**EXERCISE BRIEF**: Every line from the one with "Arizona Real Estate (102, 1006)" to the one with "Buck Ln Property Records (152, 515)", including those two, is to be copied exactly; all other lines of the entries below are left out.

**DATA UNDER STUDY**:

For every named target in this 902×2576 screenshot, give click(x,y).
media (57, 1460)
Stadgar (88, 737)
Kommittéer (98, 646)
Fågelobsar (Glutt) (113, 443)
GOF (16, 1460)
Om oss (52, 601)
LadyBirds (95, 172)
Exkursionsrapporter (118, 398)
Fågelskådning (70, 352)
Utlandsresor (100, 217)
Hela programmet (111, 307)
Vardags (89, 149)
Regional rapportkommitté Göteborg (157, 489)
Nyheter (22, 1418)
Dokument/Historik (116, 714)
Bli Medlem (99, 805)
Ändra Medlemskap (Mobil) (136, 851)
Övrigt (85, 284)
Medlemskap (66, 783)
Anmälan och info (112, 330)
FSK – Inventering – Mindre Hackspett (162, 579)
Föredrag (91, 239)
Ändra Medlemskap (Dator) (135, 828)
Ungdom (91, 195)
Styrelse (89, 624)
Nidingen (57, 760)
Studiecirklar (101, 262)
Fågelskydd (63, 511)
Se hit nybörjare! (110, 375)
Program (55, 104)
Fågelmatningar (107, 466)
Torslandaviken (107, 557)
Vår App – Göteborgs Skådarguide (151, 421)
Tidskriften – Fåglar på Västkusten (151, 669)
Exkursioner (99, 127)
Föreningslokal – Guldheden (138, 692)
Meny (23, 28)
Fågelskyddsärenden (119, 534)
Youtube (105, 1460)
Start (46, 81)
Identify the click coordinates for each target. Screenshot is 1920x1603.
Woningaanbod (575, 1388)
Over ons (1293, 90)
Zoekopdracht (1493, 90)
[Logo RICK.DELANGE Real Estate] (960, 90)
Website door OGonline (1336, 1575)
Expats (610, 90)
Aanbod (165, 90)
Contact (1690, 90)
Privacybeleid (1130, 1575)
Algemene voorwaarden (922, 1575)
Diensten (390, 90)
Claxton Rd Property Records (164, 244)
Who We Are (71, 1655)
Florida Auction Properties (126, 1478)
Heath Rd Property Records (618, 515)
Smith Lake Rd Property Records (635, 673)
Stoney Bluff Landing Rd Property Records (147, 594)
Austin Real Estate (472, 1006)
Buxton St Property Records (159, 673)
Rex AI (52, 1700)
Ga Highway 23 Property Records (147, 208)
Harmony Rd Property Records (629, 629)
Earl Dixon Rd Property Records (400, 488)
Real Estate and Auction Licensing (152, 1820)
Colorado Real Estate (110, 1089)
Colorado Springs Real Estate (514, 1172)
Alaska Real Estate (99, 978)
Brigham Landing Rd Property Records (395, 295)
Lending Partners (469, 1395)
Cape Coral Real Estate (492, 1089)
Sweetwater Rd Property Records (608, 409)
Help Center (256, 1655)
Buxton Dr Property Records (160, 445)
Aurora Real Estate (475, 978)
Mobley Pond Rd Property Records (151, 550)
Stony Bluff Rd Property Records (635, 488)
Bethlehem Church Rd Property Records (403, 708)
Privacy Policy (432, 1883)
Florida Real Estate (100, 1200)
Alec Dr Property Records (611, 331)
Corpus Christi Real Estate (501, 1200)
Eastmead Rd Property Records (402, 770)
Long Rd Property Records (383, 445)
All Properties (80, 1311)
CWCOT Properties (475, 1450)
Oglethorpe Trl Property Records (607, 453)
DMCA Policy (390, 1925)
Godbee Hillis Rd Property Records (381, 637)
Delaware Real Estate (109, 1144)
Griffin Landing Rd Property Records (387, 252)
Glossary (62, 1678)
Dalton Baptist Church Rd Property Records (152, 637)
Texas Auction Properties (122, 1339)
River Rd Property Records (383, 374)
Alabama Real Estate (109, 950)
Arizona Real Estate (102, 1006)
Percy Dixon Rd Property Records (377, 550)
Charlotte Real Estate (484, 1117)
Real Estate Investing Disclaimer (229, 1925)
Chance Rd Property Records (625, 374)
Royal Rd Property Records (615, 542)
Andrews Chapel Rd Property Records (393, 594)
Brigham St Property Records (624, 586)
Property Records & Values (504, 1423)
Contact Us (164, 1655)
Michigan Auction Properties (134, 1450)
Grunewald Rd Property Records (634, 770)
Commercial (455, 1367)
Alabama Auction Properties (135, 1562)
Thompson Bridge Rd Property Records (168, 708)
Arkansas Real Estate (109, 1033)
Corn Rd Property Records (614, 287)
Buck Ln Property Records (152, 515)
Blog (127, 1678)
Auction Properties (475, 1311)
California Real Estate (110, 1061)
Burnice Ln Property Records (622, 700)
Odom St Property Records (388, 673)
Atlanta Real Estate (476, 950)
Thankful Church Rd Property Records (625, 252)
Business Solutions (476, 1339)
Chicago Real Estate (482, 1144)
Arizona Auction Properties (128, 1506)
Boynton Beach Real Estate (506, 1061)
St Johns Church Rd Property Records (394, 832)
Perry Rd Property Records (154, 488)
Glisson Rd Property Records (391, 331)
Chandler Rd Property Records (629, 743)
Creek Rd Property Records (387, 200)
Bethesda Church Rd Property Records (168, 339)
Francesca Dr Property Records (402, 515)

**REPLY TO THE TASK**:
Arizona Real Estate (102, 1006)
Percy Dixon Rd Property Records (377, 550)
Charlotte Real Estate (484, 1117)
Real Estate Investing Disclaimer (229, 1925)
Chance Rd Property Records (625, 374)
Royal Rd Property Records (615, 542)
Andrews Chapel Rd Property Records (393, 594)
Brigham St Property Records (624, 586)
Property Records & Values (504, 1423)
Contact Us (164, 1655)
Michigan Auction Properties (134, 1450)
Grunewald Rd Property Records (634, 770)
Commercial (455, 1367)
Alabama Auction Properties (135, 1562)
Thompson Bridge Rd Property Records (168, 708)
Arkansas Real Estate (109, 1033)
Corn Rd Property Records (614, 287)
Buck Ln Property Records (152, 515)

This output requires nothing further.